An estimated 2,000 sailors in the fleet and at recruiting commands are capped every year.
The overhaul would mandate a “CAP season” that runs from July through September, when all command advancements must take place. This change would give personnel officials time to adjust advancement quotas based on CAPs before the upcoming advancement season.
The rules would set new CAP quotas and could also rein in who skippers are able to CAP, in an effort to bring the program more in line with the community managers who oversee all other parts of the advancement system.
“We’re working to make sure that all those advanced through the CAP program meet eligibility requirements,” said Capt.

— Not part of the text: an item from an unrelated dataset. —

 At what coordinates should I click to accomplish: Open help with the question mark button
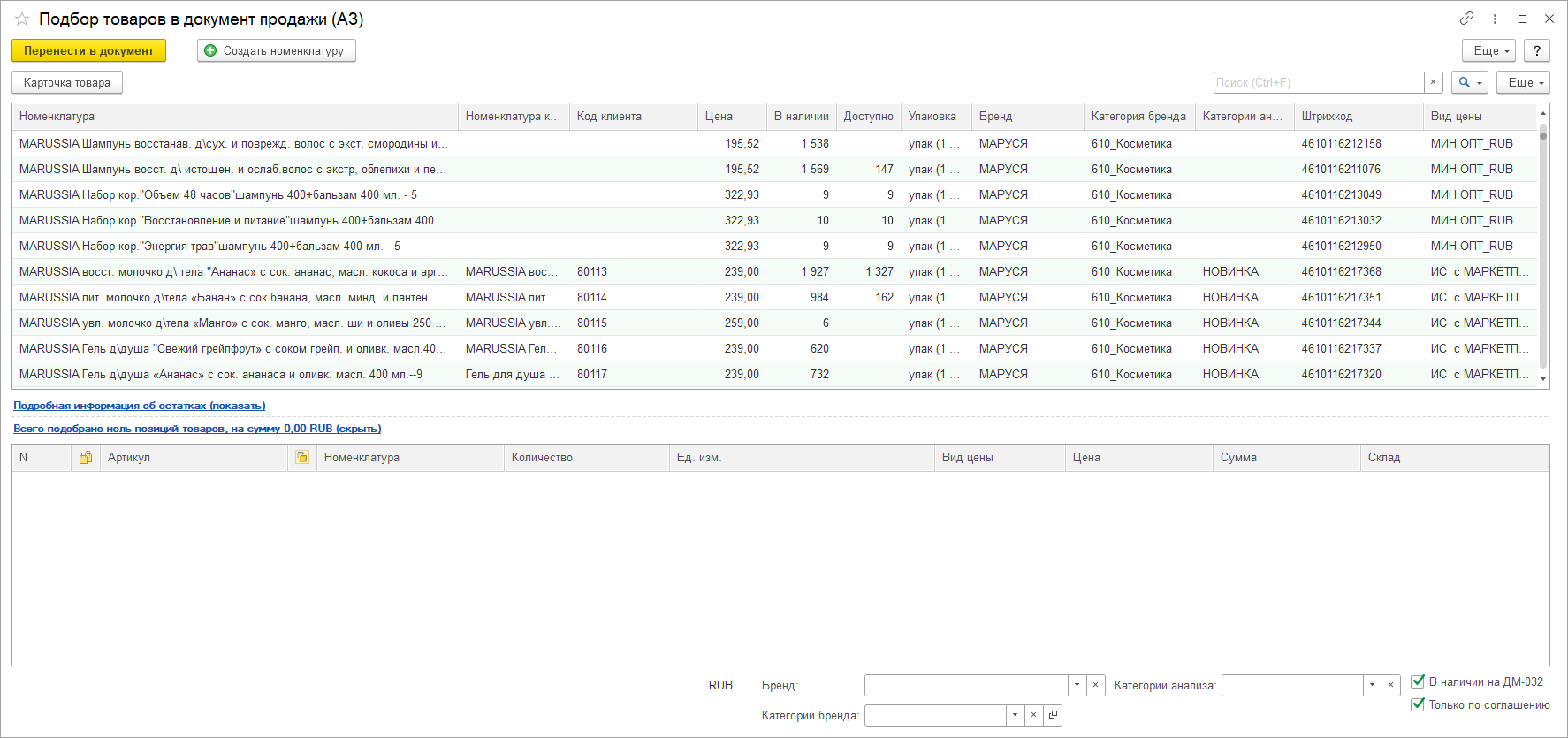click(x=1538, y=51)
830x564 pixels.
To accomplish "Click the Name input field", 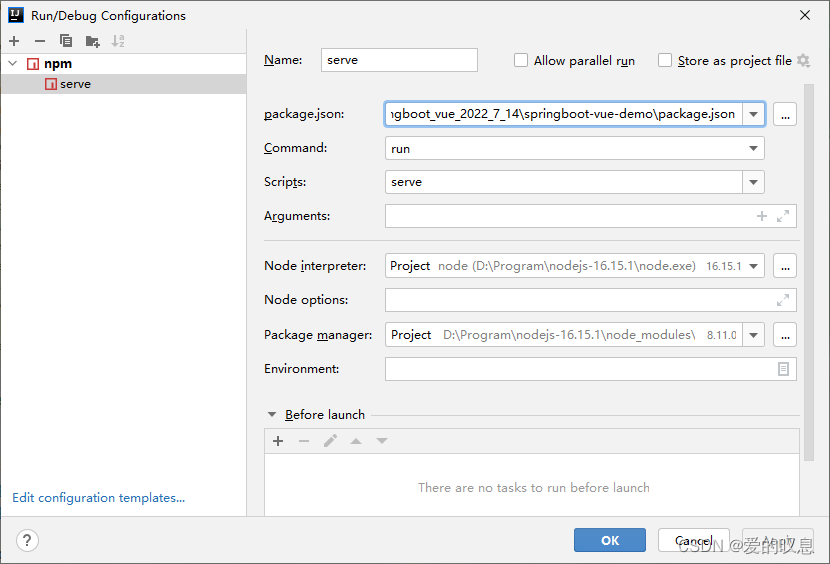I will pos(399,60).
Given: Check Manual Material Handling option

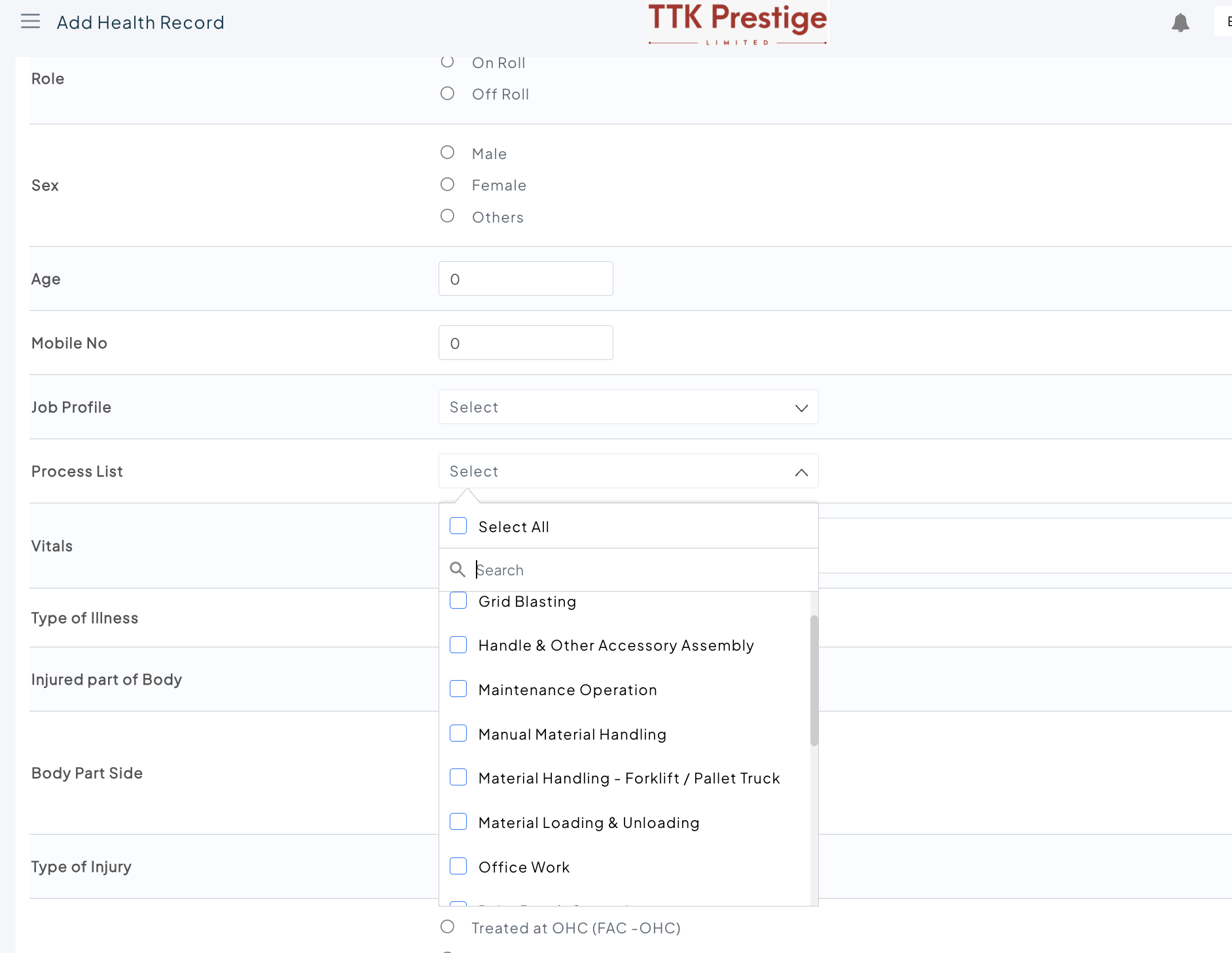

Karan Schriver, head of enlisted plans and policy for the chief of naval personnel, in a May 13 phone interview. “But also, we need to manage it so we don’t disadvantage other sailors out there and close advancements for certain communities.”
The overhaul is an attempt to modify a popular program that was nearly scuttled after some personnel managers said CAPs exacerbated the force’s over-manning in dozens of rates three years ago.
Vice Adm. Bill Moran, the chief of naval personnel who’s said to be a fan of CAP, is reviewing the formula that determines how many CAPs a CO can provide.
“There may be changes to the numbers of CAPs,” Schriver said, adding: “There is no plan to reduce the number of quotas for any commands.”